Le général Pellistrandi conseille d'ailleurs de garder la tête froide. "C'est un tir d'essai donc il y aura du temps avant son entrée en service", a-t-il mis en évidence. Pour lui, il ne s'agit que d'une étape de plus sur la chronologie déjà ancienne et balisée des missiles intercontinentaux en Russie. "Les Russes développent des missiles intercontinentaux depuis 1957", a-t-il noté.

Une réponse au traumatisme du Moskva

Plus récemment - en l'occurrence il y a tout juste une semaine - la Russie a de plus souffert un traumatisme militaire significatif: le naufrage du Moskva, son croiseur, torpillé en Mer Noire par les Ukrainiens. Une blessure d'orgueil - au-delà de la tragédie humaine qu'elle représente - qui pourrait bien expliquer également le tir de mercredi.

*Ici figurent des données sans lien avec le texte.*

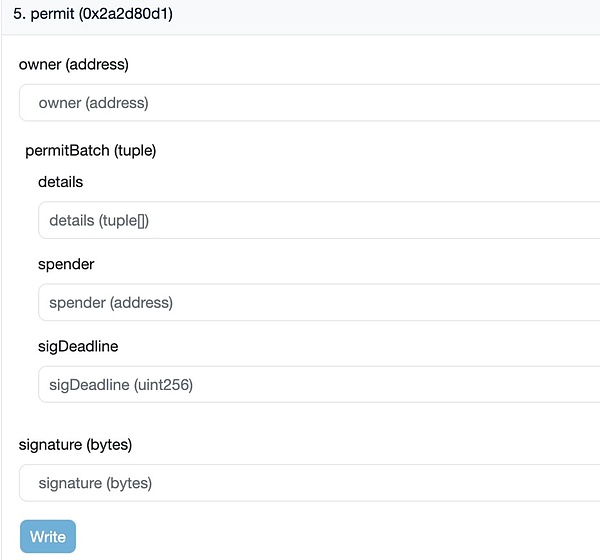Click the owner (address) input field
Image resolution: width=600 pixels, height=560 pixels.
308,103
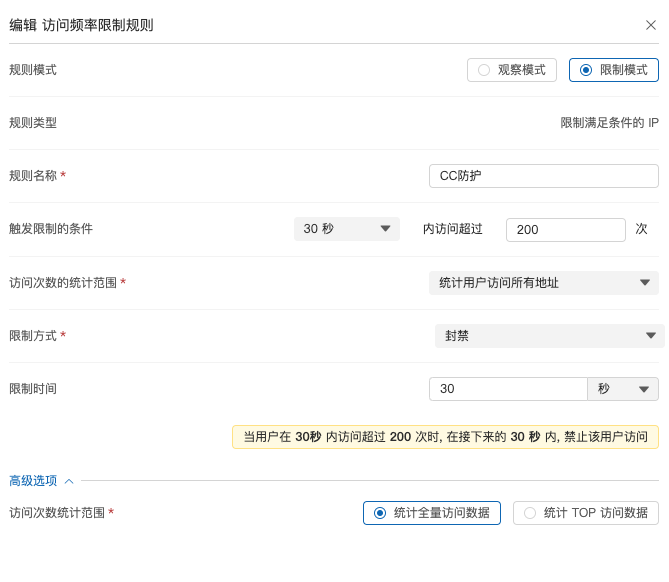Click the dialog title 编辑 访问频率限制规则
The height and width of the screenshot is (582, 669).
[81, 25]
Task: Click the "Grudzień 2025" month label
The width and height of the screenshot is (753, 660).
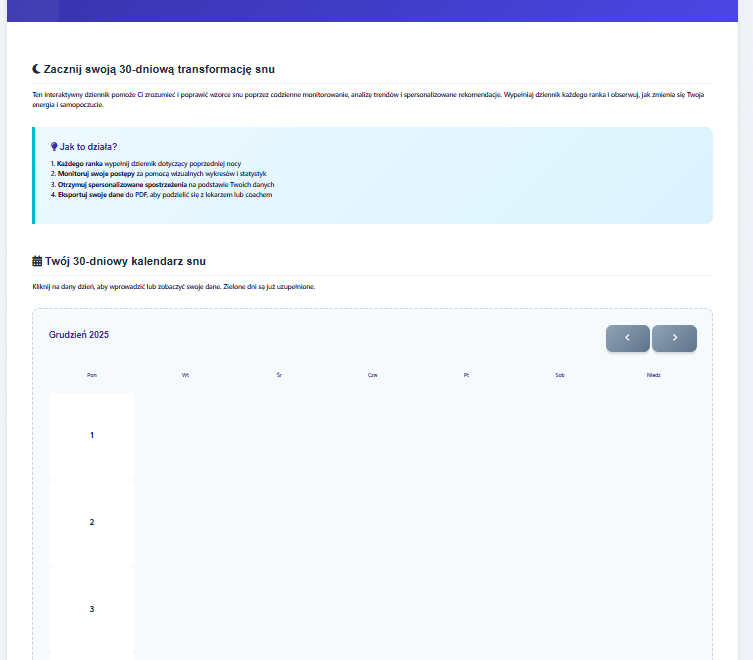Action: (79, 335)
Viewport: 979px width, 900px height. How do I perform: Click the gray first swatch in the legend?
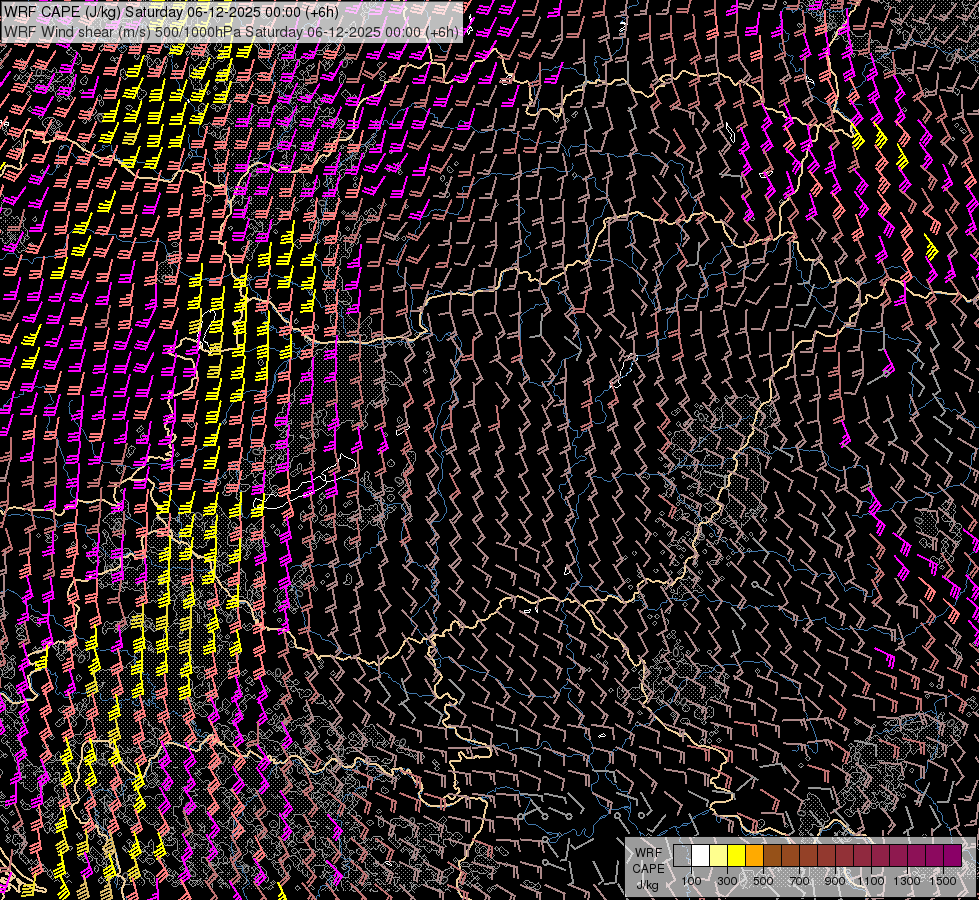[682, 855]
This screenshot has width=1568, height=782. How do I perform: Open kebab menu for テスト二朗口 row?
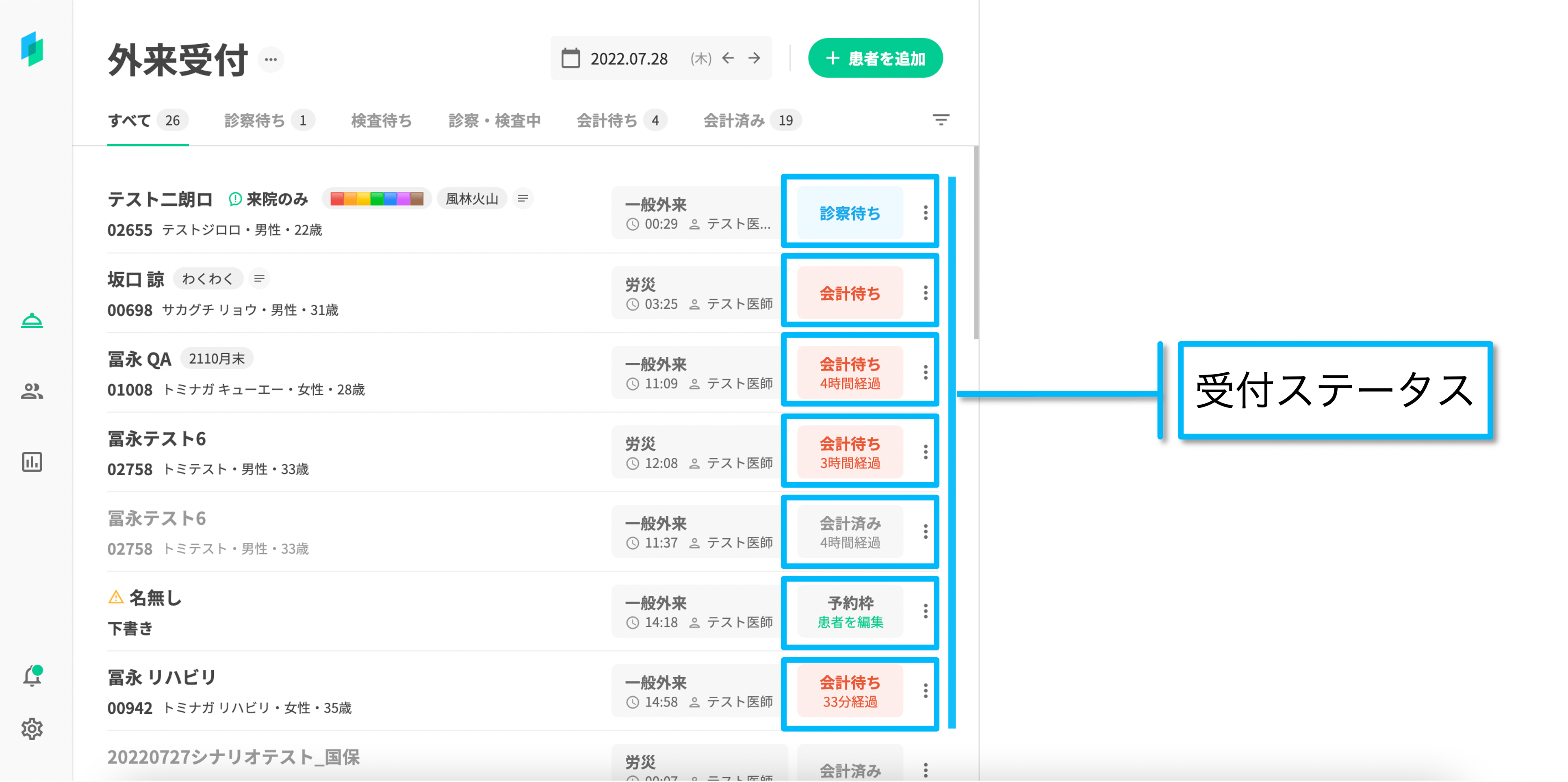point(925,213)
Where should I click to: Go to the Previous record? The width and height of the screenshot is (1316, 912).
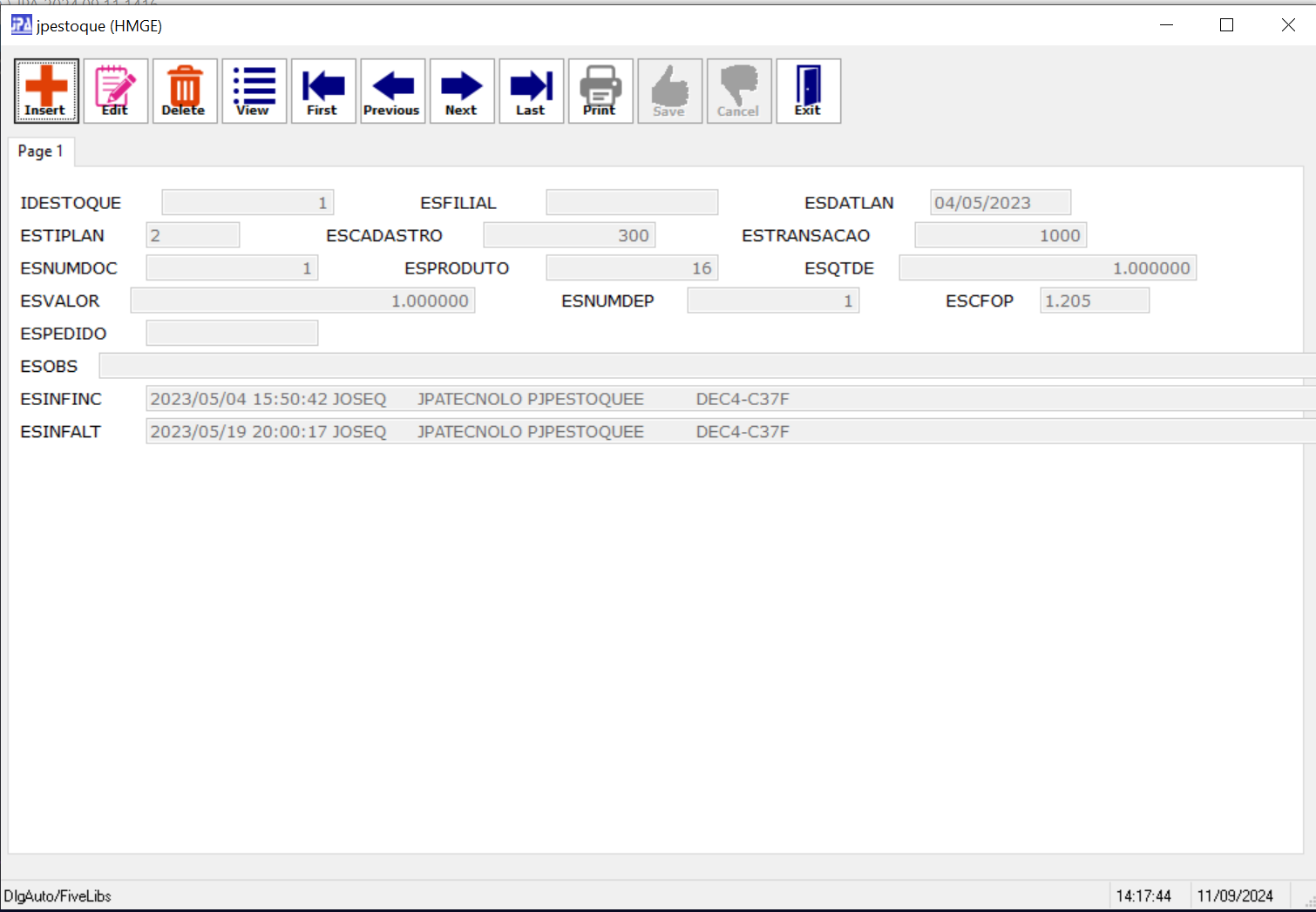[x=392, y=91]
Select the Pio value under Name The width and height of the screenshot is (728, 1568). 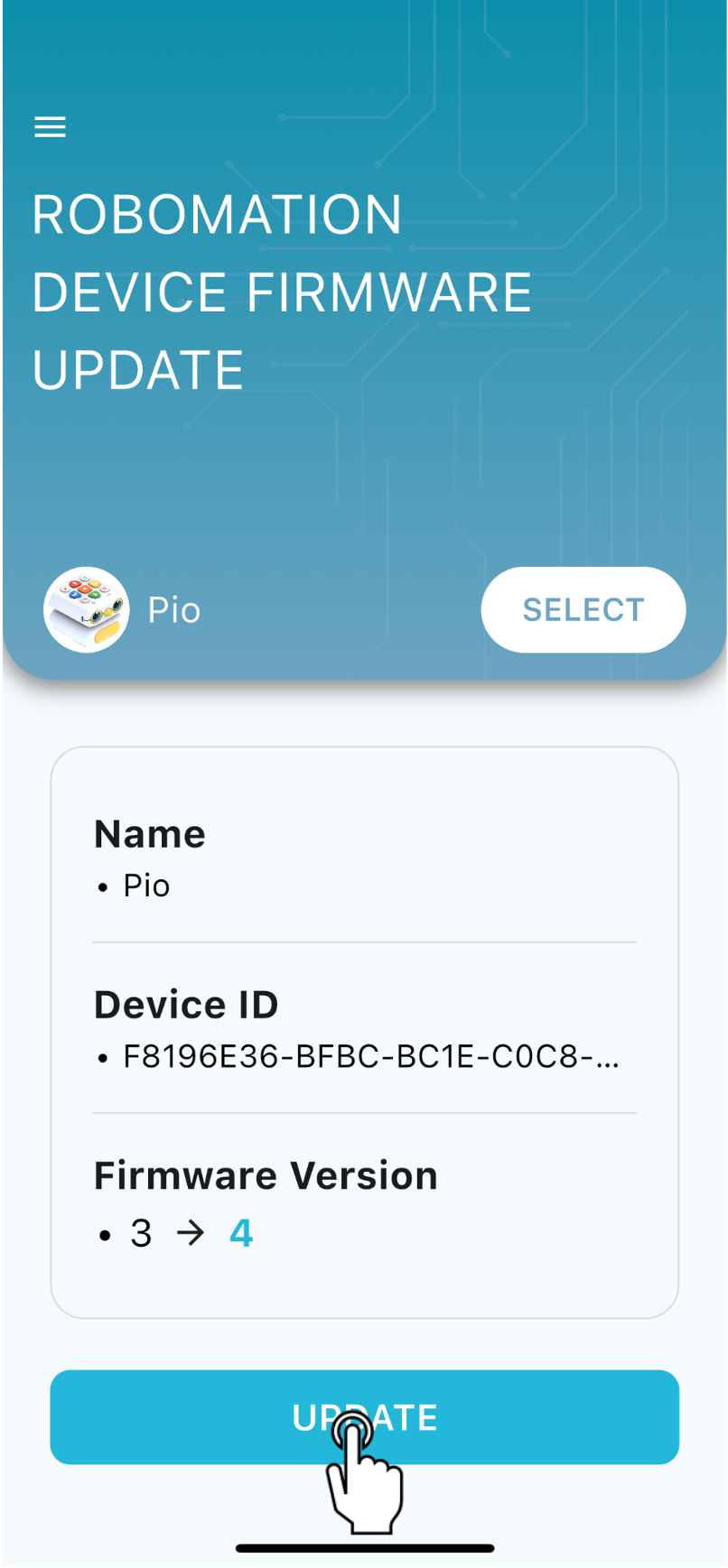coord(146,886)
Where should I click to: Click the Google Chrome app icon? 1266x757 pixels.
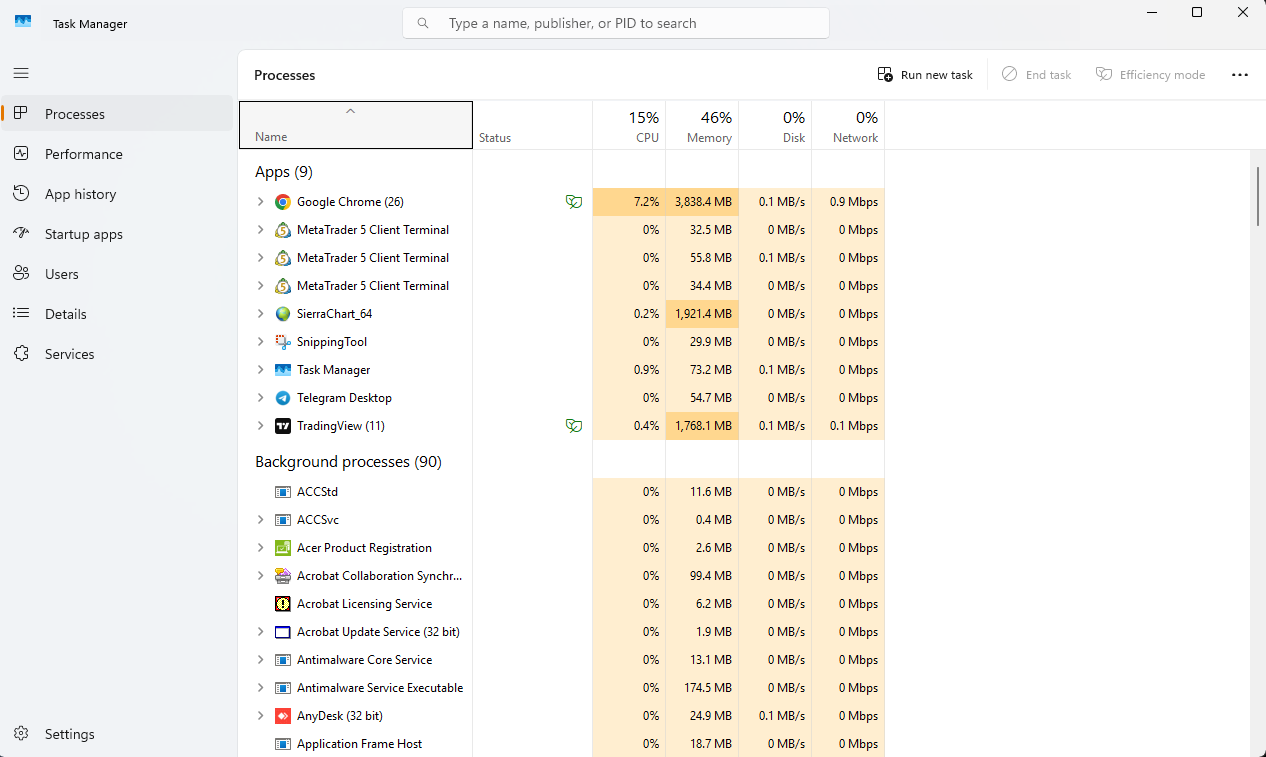tap(283, 202)
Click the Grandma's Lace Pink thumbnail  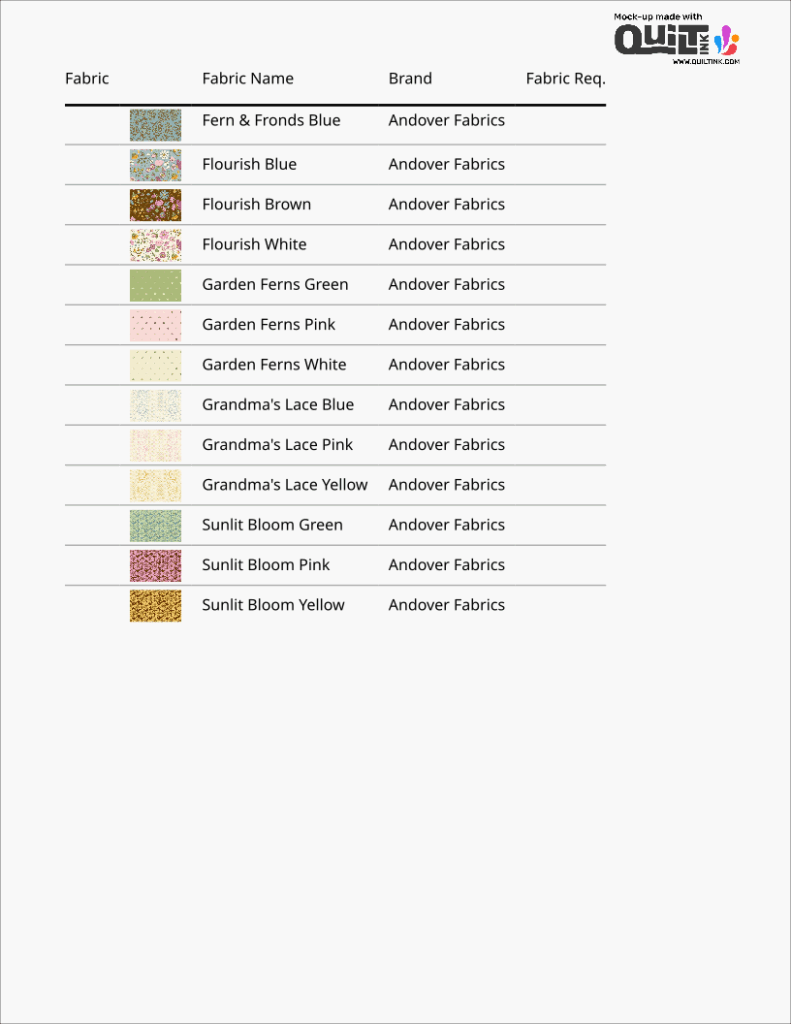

"Là, on donne une image positive d'une armée russe en très grande difficulté en Ukraine. Car ça permet de dire à l'opinion publique: 'Vous voyez, on a des armes de très haute technologie'", a encore estimé Jérôme Pellistrandi.

L'exemple nord-coréen

Notre editorialiste pour les sujets internationaux, Patrick Sauce, y a aussi vu une manière de laver l'affront pour le Kremlin: "C'est moins un message pour la communauté occidentale que pour les Russes: 'Nous avons perdu notre navire, il y a une semaine mais nous avons toujours de fortes capacités'". Et une tentative de redorer le blason du régime, selon un modèle bien connu sous d'autres latitudes. "C'est le même message que Kim Jong-Un envoie à ses concitoyens lorsque la Corée du Nord fait ses propres tests", a ajouté notre journaliste.

Mercredi, le RS-28 Sarmat s'est envolé de l'aire de Plessetsk dans la région d'Arkhangelsk, dans le nord-ouest de la Russie, avant de rejoindre sa cible, située à Koura, dans la péninsule du Kamchatka, à plus de 6000 kilomètres de sa rampe de lancement. On ignore cependant si le missile a atteint son véritable objectif: frapper les esprits russes.